The above analysis may be an over simplification of the high stakes we
are facing. When the Court clubbed the matters together for common Hearing,
there is an underlying judicial assumption that the issues in the original WPs,
decisions and the Orders delivered by ALL the Judgements are similar if not the
same. We have not (not even the Delhi Petitioners) disputed such an
assumption nor are we going to do so. If the issues in all the Appeals are
assumed to be common, we have no problem and we welcome a common final Order
rejecting all the Appeals.
In reality however, the Delhi Writ Petition and the prayer therein
was for 100% DR neutralization for the pre-Aug 97 retiree Class 1
Officer-members of the Petitioner-Federation, only. The Chandigarh WP and the
prayer therein were for the Pension up-gradation of the 31 Petitioners. The
Jaipur (common) Judgement naturally applies to the Petitioners named in both
the WPs that were allowed by a common Order.
Click below to continue reading.
At this stage, it is necessary to generally understand and properly
interpret an Order and a Judgement in a Writ Petition. Many of our Pensioners
think that what has been ordered by the three High Courts is ‘Pension
up-gradation’ straight away, as applicable to Central Government
Pensioners. This was no doubt the prayer
in Chandigarh WP and in one of the two
WPS in Jaipur viz., 654/2007 (allowed under the common Order dated
12.01.2010). Irrespective of the glaring variance in the prayers in each of the
Four WPs, the Delhi & the Chandigarh WPs were “Allowed in terms of
the Rajasthan Order. The Supreme Court is not going to look in to a ‘comparative
chart’ of which WP prayed for what relief and what benefit is allowed or not
allowed under which WP etc.,
I now rush to explain our core problem area. When a WP is allowed by
a HC, the benefit/s granted may or may not be ALL that was prayed in the Petition
and pleaded during the arguments. Theoretically a Court can (has the power to)
grant certain additional relief/benefit over and above what is prayed for in a
Petition also. (Specific relief sought in every Petition is followed by an
omnibus concluding part: Something like ‘Any other relief that the honourable
court may be pleased to grant in the interests of justice’).

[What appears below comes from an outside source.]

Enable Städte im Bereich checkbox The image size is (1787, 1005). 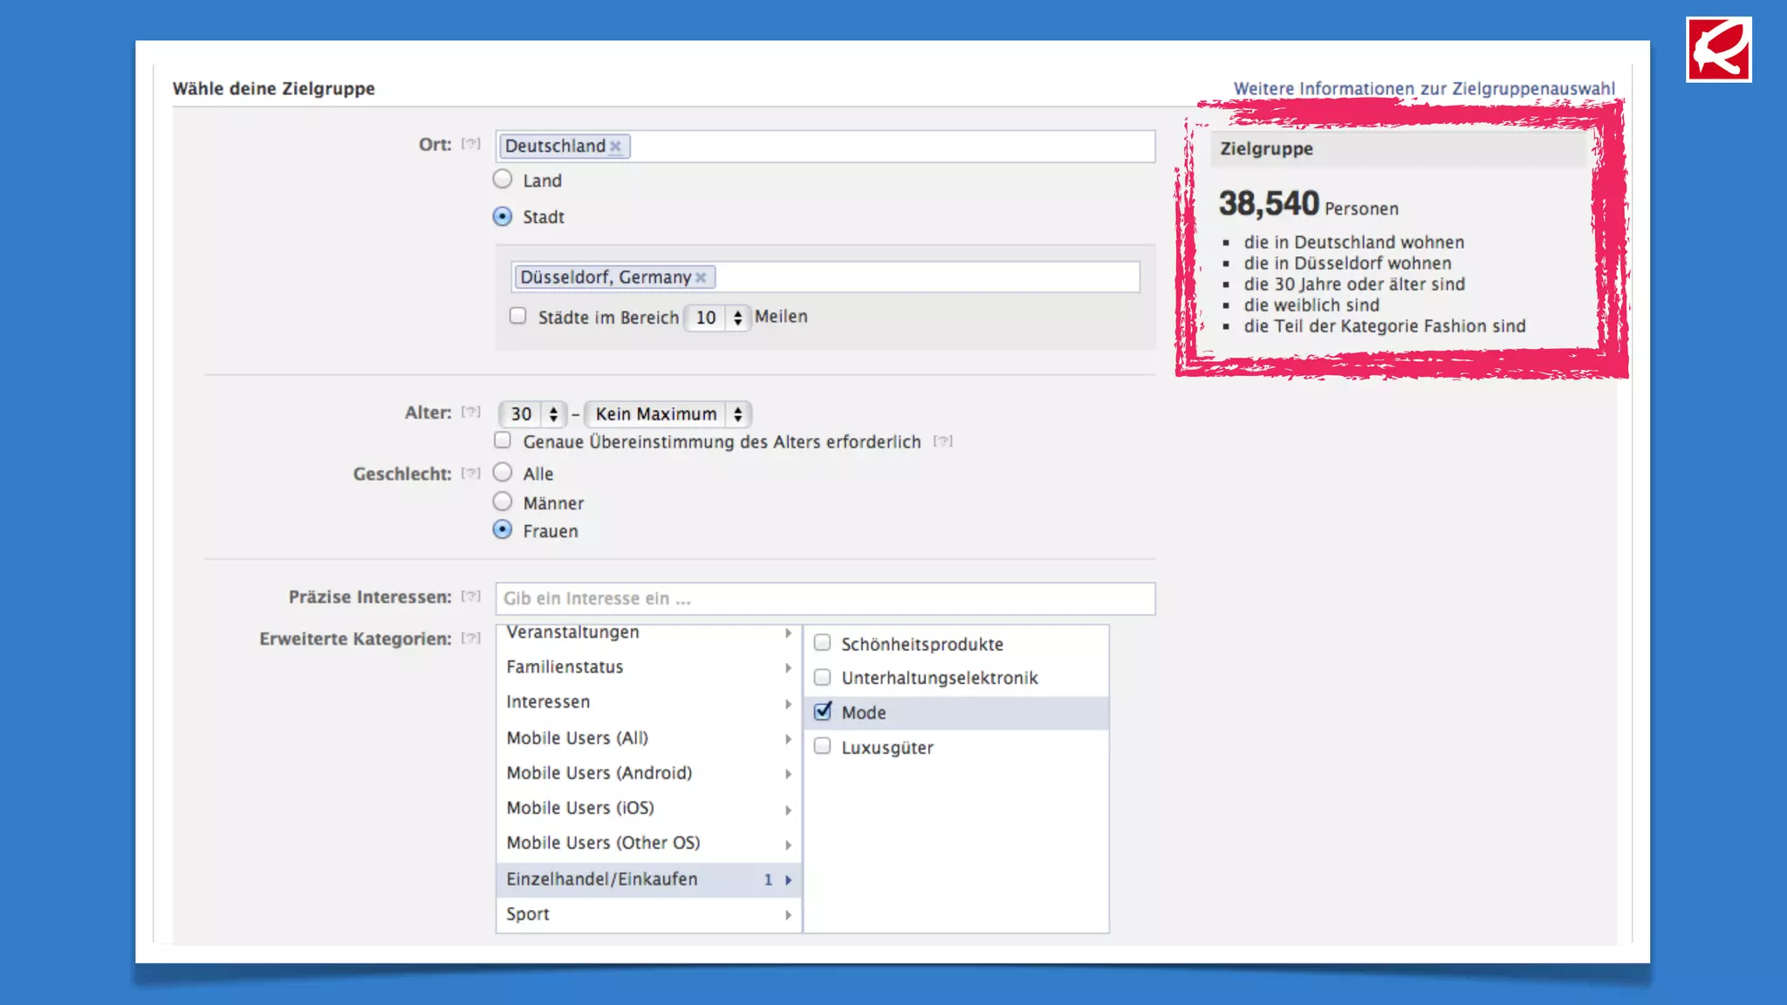[x=518, y=316]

Normally however the actual benefit granted is what is expressly
mentioned in the operative part of the Judgement. One cannot take a
position: ‘My WP is allowed, this is what I prayed for and so what is granted
while allowing the WP is all that I prayed for’. Where the Judgement &
Order expressly mention the relief granted while allowing the Writ Petition,
the Respondent is bound to comply with the specific part of the Order (unless
set aside by a larger Bench or a higher Court on an Appeal). In our case, the
Jaipur Judgement directed LIC to take steps to implement the Board Resolution
and added that the Government approval was not necessary for doing so. In other
words, the relief/benefit granted while allowing the WPs (two in Rajasthan and
the other two by specific reference to the same) is that LIC should implement
the Board Resolution without waiting for the Government approval. To infer/assume
anything more than what is ordered in the operative portion, is not sustainable
in the eye of law. Let me remind the Pensioner friends that common logic &
fair assumptions do not go hand in hand with strict (cold) interpretation of
the legal implications of Court Orders.
If the three Judgements are upheld and the CAs are dismissed without
any other comprehensive categorical directions by the Apex Court, like
up-gradation of Pension with each wage revision effective from such and such
date, what we get is implementation of the Board Resolution, exactly as LIC has
interpreted it for the purpose of payment of 20%. Can we afford it?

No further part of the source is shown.